- _Selection_:
Custom WCF Streaming


Complete Source code is available at code.msdn.microsoft.com

Many distributed business applications work with huge number of database rows, transferring large number of record sets to multiple processes running on different machines. And most likely these large dataset are generated using complex and long running database queries. To improve data transfer performance for these type of business applications, we can use custom WCF streaming.

Here is a sample that shows how to implement custom WCF Streaming. This sample code streams database records to client.

Basic idea is : we will have two threads, one thread will execute the complex database query and another thread will stream database rows to the clients. So we will alter the database query such that it returns only 1000 rows at time. And modify the WCF service to stream these 1000 rows to client. While WCF service is streaming database rows to the client, at the same time on a different thread, WCF Service will run the database query again to get the next 1000 rows. This way as soon as the WCF Service finishes streaming rows to the client, the next set of rows are available to stream to the client

 

Regular WCF Architecture   Custom WCF Streaming Architecture
WCFStreaming_2a   WCFStreaming_1a

 

  1. WCF Client calling WCF service
  2. WCF Service executing database query
  3. Database returns dataset to WCF service
  4. WCF Service response
  5. Second database query executed by WCF service
  6. WCF Stream response

Lets start with the WCF Service Contract

[ServiceContract]
 public interface IStockMarket
 {
     [OperationContract]
     Stream GetDBRowStream();
 }
  

Here we have one WCF Operation which returns Stream object.

Next, lets review the Service Contract implementation

public class StockMarket : IStockMarket
{
    public Stream GetDBRowStream()
    {
        return new DBRowStream();
    }
}
  

The WCF Service is creating a new custom Stream object and returns it to the client.

Next, lets review the client code

try
{
    Stream s = proxy.GetDBRowStream();

    IFormatter formatter = new BinaryFormatter();

    OrderModel m;
    while (s.CanRead)
    {
        m = formatter.Deserialize(s) as OrderModel;
        Console.Write(string.Format("order ID is {0}\r\n", m.ID));
    }
}
catch (System.Exception ex)
{
    Console.WriteLine(ex.Message);
}
  

The client calls GetDBRowStream() on the WCF proxy object and continuously read the stream object till stream object return false for CanRead()

Here, we are reading the content from the stream object. Using the BinaryFormatterwe are deserializing and converting into useable .NET Object of type OrderModel

Lets review the OrderModel class

[Serializable]
public class OrderModel
{
    public int ID;
    public int ParameterOne;
    public int ParameterTwo;
    public int ParameterThree;
    public int Results;
}
  

OrderModel is nothing but a database row. So in the client code, it is reading one database row at a time

Now lets look at the DBRowStream object source code.

public class DBRowStream : Stream
{
    bool bCanRead = true;
  
    MemoryStream memStream1 = new MemoryStream();
    MemoryStream memStream2 = new MemoryStream();
   
 IFormatter formatter = new BinaryFormatter();
  
…..
…..    

  

Note : This code is little bit complex as it is trying to return the stream object to the client and at the same time it is trying to executing the SQL query to get the next DataSet

This class has two memory stream objects so that it can write on the first memory stream object when reading data from the database and it can read from the second memory stream object when it is streaming data to WCF Client.

- _Dataset section_:

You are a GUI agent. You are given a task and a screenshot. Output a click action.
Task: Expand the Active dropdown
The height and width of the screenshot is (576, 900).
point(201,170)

- _Requirements_:
1 > Answer these about the WCF streaming article:
(a) How many rows does the altered database query return at a time?
(b) Which formatter does the client use to deserialize objects from the stream?
(c) How many memory stream objects does the DBRowStream class hold?
2 > Please carry on the WCF streaming article from its last sentence.

- _Per-task answers_:
1 >
(a) 1000 rows.
(b) BinaryFormatter.
(c) Two.

2 >
In the below image, “a” and “b” are the two memory stream objects. At the beginning we write to memory stream “a” while reading data from the database. Next, at step#4 we read data from memory stream “a” and write it to WCF client. At the same time on another thread, (step#5) we make another database query to get next set and write it to the memory stream “b”

 

WCFStreaming_memstream

Now lets look at how this class fills these two memory stream object : after writing the first 10 database rows to memory stream object “a” , it will write the next 10 database rows to memory stream object “b”. While writing to “b” it will read data from “a” and send it to client.

Binary formatter is used to serialize the database row.

void DBThreadProc(object o)
{
    SqlConnection con = null;
    SqlCommand com = null;
    try
    {
        con = new System.Data.SqlClient.SqlConnection("Server=.\\SQLEXPRESS;Initial
                                  Catalog=OrderDB;Integrated Security=SSPI");

        com = new SqlCommand();
        com.Connection = con;
        com.CommandText = "Select top 1000 * from Orders ";

        con.Open();
        SqlDataReader sdr = com.ExecuteReader();

        int count = 0;

        MemoryStream memStream = memStream1;
        memStreamWriteStatus = 1;
        readyToWriteToMemStream1.WaitOne();
        while (sdr.Read())
        {
            OrderModel model = new OrderModel();

            model.ID = sdr.GetInt32(0);
            model.ParameterOne = sdr.GetInt32(1);
            model.ParameterTwo = sdr.GetInt32(2);
            model.ParameterThree = sdr.GetInt32(3);

            formatter.Serialize(memStream, model);
            
            count++;

            if (count > 10)
            {
                switch (memStreamWriteStatus)
                {
                    case 1: // done writing to 1
                        {
                            memStream1.Position = 0;
                            readyToSendFromMemStream1.Set();
                            Console.Write("write 1 is done...waiting for 2\r\n");
                            readyToWriteToMemStream2.WaitOne();
                            Console.Write("done waiting for 2\r\n");
                            memStream = memStream2;
                            memStream.Position = 0;
                            memStreamWriteStatus = 2;
                            
                            break;
                        }
                    case 2: // done writing to 2
                        {
                            memStream2.Position = 0;                                    
                            readyToSendFromMemStream2.Set();
                            Console.Write("write 2 is done...waiting for 1\r\n");
                            readyToWriteToMemStream1.WaitOne();
                            Console.Write("done waiting for 1\r\n");
                            memStream = memStream1;
                            memStreamWriteStatus = 1;
                            memStream.Position = 0;
                            
                            break;
                        }
                }
                
                count = 0;
            }

            
        }
        bCanRead = false;
    }
    catch (System.Exception excep)
    {

    }
}

  

Now lets see the how this class is streaming database rows to the WCF client.

This class overrides Read() function. This Read() is called by WCF framework to stream the data to the client.

When the Read() is called,  first it checks if there is any data left in the current memory stream object. If so, it will read the memory stream object and stream it to the client and return. When the Read() is called again, it will check which memory stream object “a” or “b” is available for reading and then reads data from that memory stream object and sends it to client.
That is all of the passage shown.